====== Text excerpt ======

Community sports clubs deserve to be at the centre of this plan and not, regrettably, to be penalised by the Finance Bill. Due to the way in which tax law applies to not-for-profit clubs, Schedule 16 to the Bill will impose CT liabilities and potentially significant additional costs and reporting burdens on community sports clubs in relation to Covid-19 support grants. In practice, clubs are likely to have to pay corporation tax on their grant income, thus reducing the funds available for investment in grass-roots sport at a time when finances are critical and the need to engage with a growingly unfit population is all the more important. It appears counterproductive for the Government to continue to claw back a proportion of these grants in tax when there is now a vital need to support the sectors that have been hit the hardest by the pandemic and resulting lockdown.

In addition, many clubs will have to file corporation tax returns for the first time, with many having to use costly professional help to do so. Little tax is likely to be collected, but significant administrative burdens will be imposed on both community sports clubs and HMRC. I would be grateful if my noble friend the Minister and his colleagues would consider the proposal for a coronavirus support payment received by a not-for-profit sports body to be exempt from tax under paragraphs (1) and (6). For this purpose, a not-for-profit sports body is one that qualifies as an eligible body in group 10 in Schedule 9 to the Value Added Tax Act 1994. I hope that the Government would agree.

I appreciate the constraints that this House is under when it comes to money Bills, but I very much hope that the Minister will give serious consideration to the consequences of this additional burden on the sport, recreation and fitness sector, as it is this sector that, alongside health, will unlock the potential of this country to recover through an absolutely essential improvement in the population’s fitness so that we can minimise further cases of coronavirus this winter.

======

-- Work required --
In the speech on community sports clubs and the Finance Bill, which schedule to the Bill is said to impose corporation tax liabilities on those clubs over Covid-19 support grants?

====== Entries provided ======

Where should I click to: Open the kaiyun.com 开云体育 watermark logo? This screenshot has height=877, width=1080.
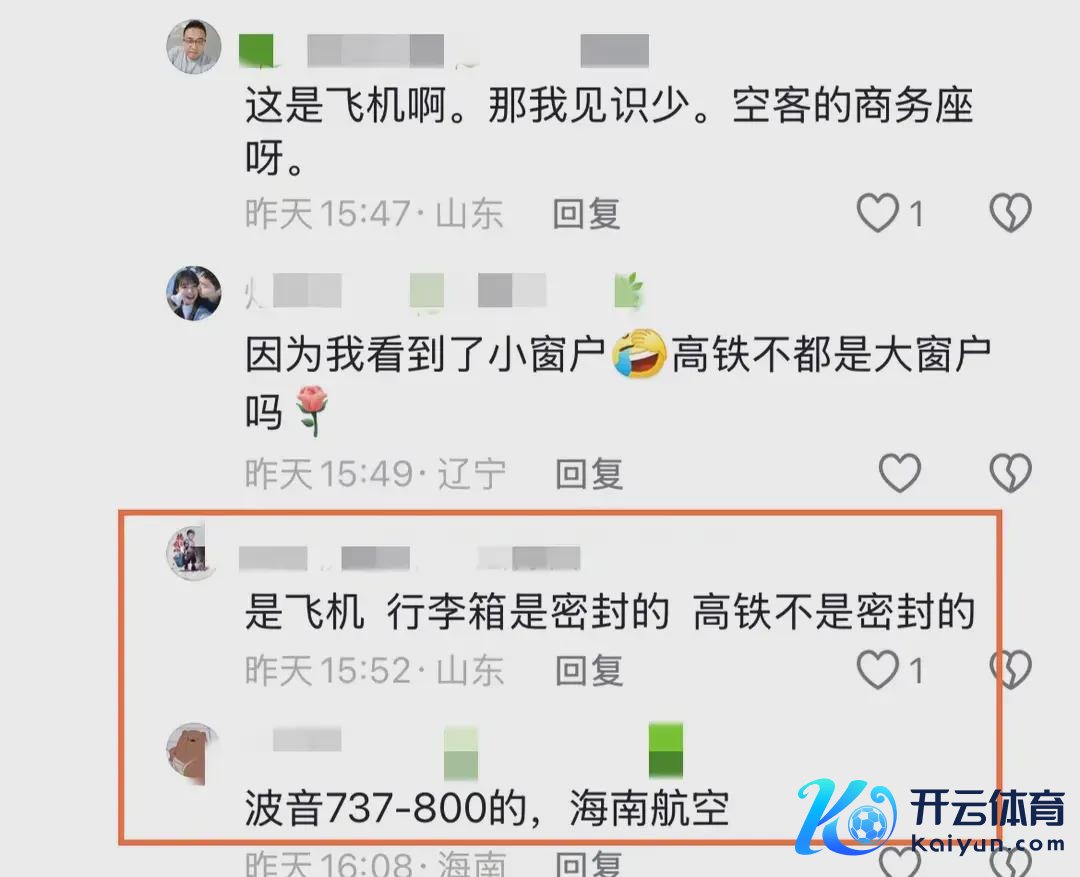point(930,818)
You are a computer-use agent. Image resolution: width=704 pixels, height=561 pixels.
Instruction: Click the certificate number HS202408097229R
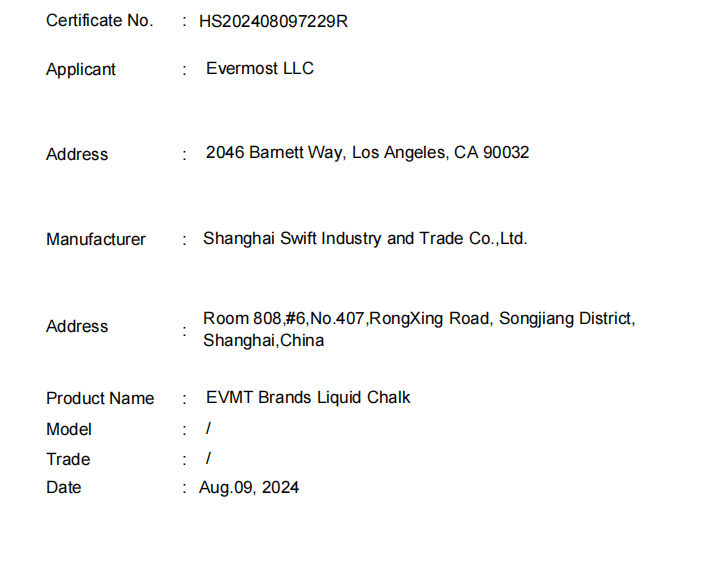273,21
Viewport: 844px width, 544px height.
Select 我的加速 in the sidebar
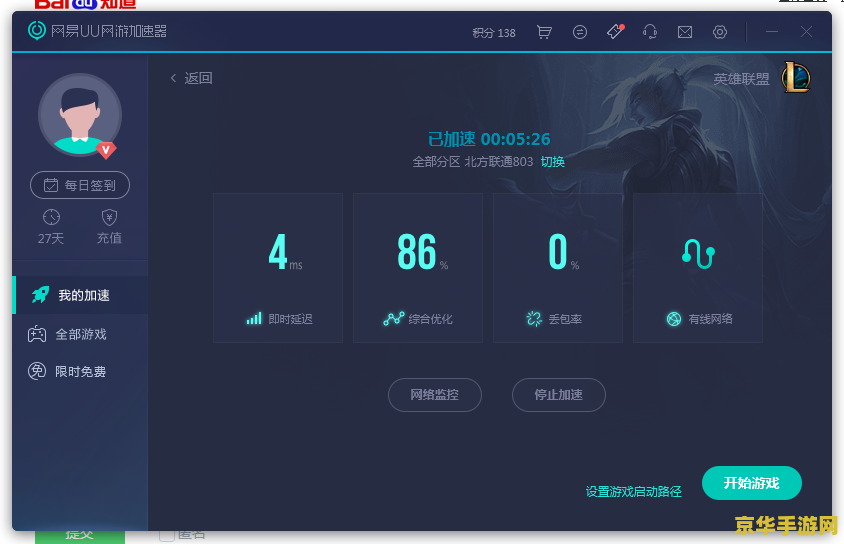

======

-- Response --
Schedule 16